» Work to be completed: Every line containing the string "computer" should be returned from the records.

» Data:

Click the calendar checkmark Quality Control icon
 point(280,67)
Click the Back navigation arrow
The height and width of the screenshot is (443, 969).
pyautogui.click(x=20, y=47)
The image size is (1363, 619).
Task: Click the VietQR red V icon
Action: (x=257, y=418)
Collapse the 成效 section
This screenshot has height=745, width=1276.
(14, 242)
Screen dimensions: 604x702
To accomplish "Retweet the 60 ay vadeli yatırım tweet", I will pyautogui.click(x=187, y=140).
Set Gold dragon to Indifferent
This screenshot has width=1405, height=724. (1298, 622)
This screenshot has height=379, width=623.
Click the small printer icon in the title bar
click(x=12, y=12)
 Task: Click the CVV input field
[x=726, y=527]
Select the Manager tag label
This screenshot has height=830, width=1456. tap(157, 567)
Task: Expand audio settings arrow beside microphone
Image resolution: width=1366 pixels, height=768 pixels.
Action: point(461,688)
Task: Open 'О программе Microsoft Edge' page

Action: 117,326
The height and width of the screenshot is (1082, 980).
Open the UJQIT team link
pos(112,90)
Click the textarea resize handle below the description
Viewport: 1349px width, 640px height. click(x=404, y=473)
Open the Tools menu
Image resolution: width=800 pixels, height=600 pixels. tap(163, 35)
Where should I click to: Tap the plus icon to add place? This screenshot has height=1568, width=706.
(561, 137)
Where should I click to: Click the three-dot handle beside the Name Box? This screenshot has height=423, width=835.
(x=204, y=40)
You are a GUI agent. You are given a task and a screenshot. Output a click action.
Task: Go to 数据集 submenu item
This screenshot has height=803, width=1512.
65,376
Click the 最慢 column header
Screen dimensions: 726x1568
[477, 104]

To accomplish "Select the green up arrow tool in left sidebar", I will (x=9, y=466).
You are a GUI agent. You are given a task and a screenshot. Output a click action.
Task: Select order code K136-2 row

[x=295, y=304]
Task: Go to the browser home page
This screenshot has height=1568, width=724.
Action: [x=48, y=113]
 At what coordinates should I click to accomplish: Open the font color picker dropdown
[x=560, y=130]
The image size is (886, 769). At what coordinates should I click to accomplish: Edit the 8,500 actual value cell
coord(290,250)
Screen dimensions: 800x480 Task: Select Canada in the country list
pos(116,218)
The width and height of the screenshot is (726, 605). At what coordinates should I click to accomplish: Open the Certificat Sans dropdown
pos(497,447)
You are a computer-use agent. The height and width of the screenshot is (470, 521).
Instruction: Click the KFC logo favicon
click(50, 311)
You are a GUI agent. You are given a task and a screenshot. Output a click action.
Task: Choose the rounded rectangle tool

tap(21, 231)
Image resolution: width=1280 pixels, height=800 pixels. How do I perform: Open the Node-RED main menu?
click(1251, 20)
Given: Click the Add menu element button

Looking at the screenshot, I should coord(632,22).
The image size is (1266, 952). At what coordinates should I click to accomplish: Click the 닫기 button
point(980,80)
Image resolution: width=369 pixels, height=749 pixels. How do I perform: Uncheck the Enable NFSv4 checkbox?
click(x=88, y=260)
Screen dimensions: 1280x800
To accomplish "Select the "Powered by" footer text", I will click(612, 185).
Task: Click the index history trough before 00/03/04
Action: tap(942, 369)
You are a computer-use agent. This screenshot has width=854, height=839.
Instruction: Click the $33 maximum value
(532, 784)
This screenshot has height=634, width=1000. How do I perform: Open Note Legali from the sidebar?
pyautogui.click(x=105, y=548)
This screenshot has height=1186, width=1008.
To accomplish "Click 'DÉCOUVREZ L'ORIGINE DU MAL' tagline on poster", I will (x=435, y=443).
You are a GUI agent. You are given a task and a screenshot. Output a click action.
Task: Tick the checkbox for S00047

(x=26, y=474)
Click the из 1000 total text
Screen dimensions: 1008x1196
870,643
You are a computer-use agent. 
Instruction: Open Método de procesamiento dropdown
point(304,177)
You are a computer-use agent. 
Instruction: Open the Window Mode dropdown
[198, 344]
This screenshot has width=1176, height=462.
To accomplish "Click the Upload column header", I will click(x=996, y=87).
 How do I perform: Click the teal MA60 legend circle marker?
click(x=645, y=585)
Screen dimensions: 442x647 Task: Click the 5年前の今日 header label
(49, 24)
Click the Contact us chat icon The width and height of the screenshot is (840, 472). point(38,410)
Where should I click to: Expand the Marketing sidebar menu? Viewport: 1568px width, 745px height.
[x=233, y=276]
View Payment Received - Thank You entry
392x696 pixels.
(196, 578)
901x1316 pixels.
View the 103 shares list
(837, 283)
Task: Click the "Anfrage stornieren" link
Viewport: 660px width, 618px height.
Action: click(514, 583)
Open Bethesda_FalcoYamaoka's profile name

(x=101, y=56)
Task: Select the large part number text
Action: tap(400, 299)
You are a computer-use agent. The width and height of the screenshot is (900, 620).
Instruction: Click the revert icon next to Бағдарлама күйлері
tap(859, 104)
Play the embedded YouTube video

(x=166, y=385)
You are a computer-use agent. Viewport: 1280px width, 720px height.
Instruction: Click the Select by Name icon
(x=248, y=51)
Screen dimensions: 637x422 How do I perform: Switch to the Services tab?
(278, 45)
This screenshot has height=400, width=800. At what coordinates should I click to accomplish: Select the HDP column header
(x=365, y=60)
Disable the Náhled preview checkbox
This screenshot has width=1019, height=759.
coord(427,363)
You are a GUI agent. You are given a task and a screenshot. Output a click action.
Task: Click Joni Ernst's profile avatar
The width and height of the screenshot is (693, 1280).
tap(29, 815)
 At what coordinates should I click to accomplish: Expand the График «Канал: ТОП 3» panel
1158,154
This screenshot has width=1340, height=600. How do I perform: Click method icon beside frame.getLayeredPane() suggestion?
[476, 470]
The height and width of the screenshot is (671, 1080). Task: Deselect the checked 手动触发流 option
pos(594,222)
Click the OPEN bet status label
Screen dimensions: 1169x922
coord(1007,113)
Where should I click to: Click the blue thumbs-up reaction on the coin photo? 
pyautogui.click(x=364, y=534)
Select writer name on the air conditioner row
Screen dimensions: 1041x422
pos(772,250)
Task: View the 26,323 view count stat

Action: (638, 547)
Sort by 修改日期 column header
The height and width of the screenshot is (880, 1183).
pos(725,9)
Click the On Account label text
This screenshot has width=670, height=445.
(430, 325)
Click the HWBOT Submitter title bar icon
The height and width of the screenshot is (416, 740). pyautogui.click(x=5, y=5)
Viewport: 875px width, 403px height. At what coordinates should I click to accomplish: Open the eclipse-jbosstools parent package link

» Finished task:
You are a computer-use agent. The height and width of the screenshot is (470, 521).
You are a computer-use agent. This screenshot has width=854, height=839.
You are a computer-use agent. 
You are a computer-use agent. 
You are a computer-use agent. The width and height of the screenshot is (900, 620).
You are a computer-use agent. Viewport: 1280px width, 720px height.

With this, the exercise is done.